WORK TO DO: Reproduce the lines below verbatim, omitting the pictures from your output.

DATA:
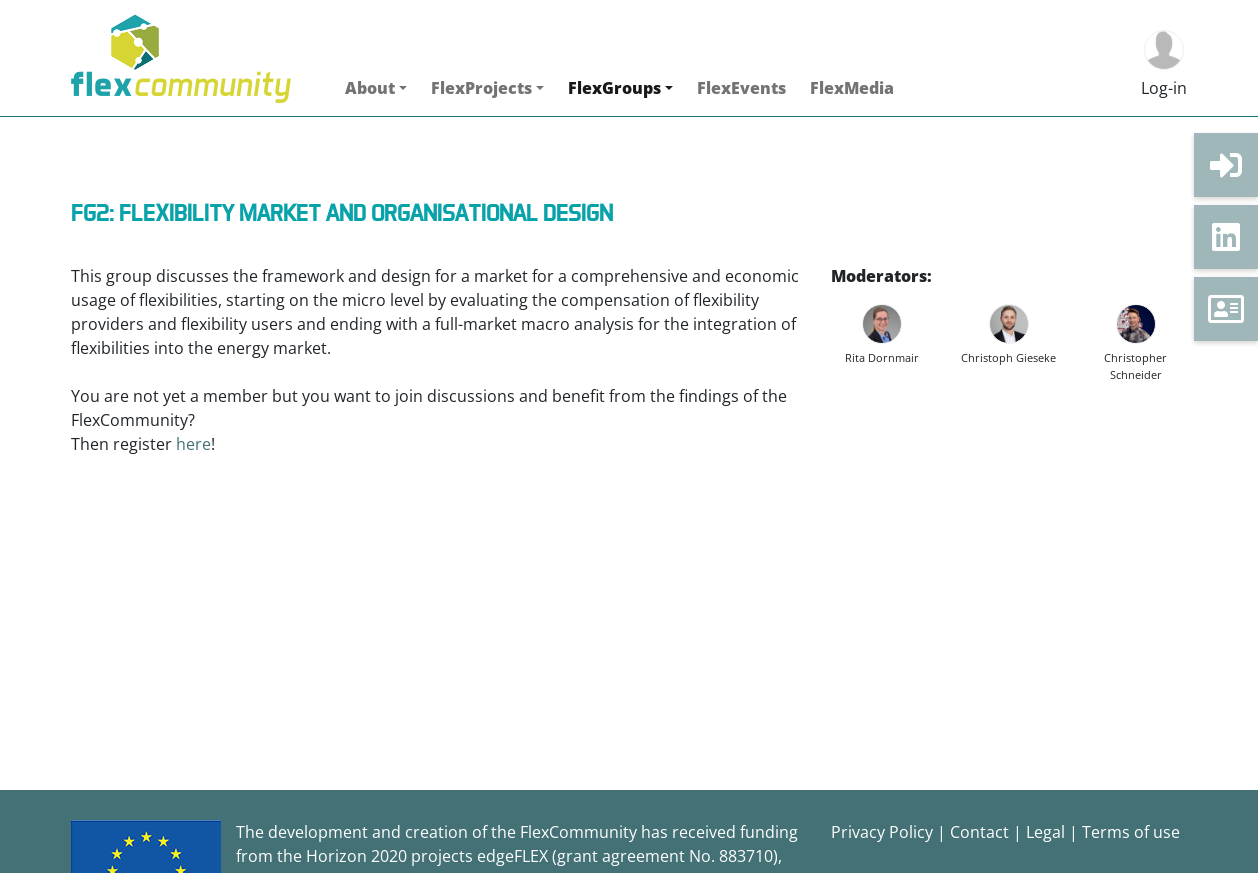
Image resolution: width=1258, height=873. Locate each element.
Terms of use (1131, 832)
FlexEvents (741, 88)
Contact (979, 832)
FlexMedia (852, 88)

SOLUTION TO THIS EXERCISE:
Image resolution: width=1258, height=873. Locate each element.
Terms of use (1131, 832)
FlexEvents (741, 88)
Contact (979, 832)
FlexMedia (852, 88)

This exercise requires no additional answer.